### ENTRIES SHOWN ###
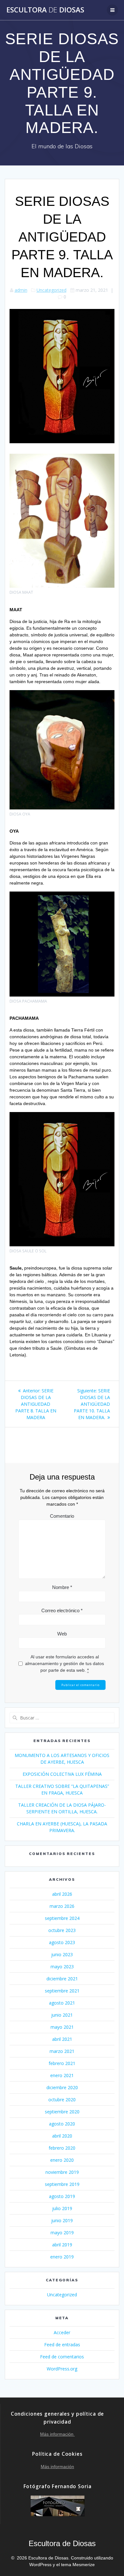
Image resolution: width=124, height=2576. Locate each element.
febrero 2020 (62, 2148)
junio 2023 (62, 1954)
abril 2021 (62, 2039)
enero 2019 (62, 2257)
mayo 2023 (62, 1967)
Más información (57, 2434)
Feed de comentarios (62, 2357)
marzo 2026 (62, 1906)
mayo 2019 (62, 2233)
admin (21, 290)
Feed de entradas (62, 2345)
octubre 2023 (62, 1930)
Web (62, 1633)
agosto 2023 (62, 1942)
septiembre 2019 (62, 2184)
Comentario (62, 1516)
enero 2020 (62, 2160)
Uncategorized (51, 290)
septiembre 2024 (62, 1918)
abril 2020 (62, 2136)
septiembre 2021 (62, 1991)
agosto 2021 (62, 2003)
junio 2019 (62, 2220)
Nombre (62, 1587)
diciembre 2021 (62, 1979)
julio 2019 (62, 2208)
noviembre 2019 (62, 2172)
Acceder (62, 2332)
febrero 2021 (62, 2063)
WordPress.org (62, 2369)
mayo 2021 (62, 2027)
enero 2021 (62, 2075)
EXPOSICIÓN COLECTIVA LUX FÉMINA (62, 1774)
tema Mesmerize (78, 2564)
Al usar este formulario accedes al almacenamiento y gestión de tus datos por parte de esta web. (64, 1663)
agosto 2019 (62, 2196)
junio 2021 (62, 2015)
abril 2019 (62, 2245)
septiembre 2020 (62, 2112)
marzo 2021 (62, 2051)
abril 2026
###
◆ WORK ORDER
Every line above should be returned word for word, with the pictures left behind.

◆ RESULT FOR THIS EXERCISE
Image resolution: width=124, height=2576. Locate each element.
febrero 2020 (62, 2148)
junio 2023 (62, 1954)
abril 2021 (62, 2039)
enero 2019 (62, 2257)
mayo 2023 (62, 1967)
Más información (57, 2434)
Feed de comentarios (62, 2357)
marzo 2026 (62, 1906)
mayo 2019 (62, 2233)
admin (21, 290)
Feed de entradas (62, 2345)
octubre 2023 (62, 1930)
Web (62, 1633)
agosto 2023 (62, 1942)
septiembre 2019 (62, 2184)
Comentario (62, 1516)
enero 2020 (62, 2160)
Uncategorized (51, 290)
septiembre 2024 (62, 1918)
abril 2020 (62, 2136)
septiembre 2021 (62, 1991)
agosto 2021 (62, 2003)
junio 2019 (62, 2220)
Nombre (62, 1587)
diciembre 2021 (62, 1979)
julio 2019 (62, 2208)
noviembre 2019 (62, 2172)
Acceder (62, 2332)
febrero 2021 (62, 2063)
WordPress.org (62, 2369)
mayo 2021 (62, 2027)
enero 2021 (62, 2075)
EXPOSICIÓN COLECTIVA LUX FÉMINA (62, 1774)
tema Mesmerize (78, 2564)
Al usar este formulario accedes al almacenamiento y gestión de tus datos por parte de esta web. (64, 1663)
agosto 2019 (62, 2196)
junio 2021 (62, 2015)
abril 2019 (62, 2245)
septiembre 2020 (62, 2112)
marzo 2021 (62, 2051)
abril 2026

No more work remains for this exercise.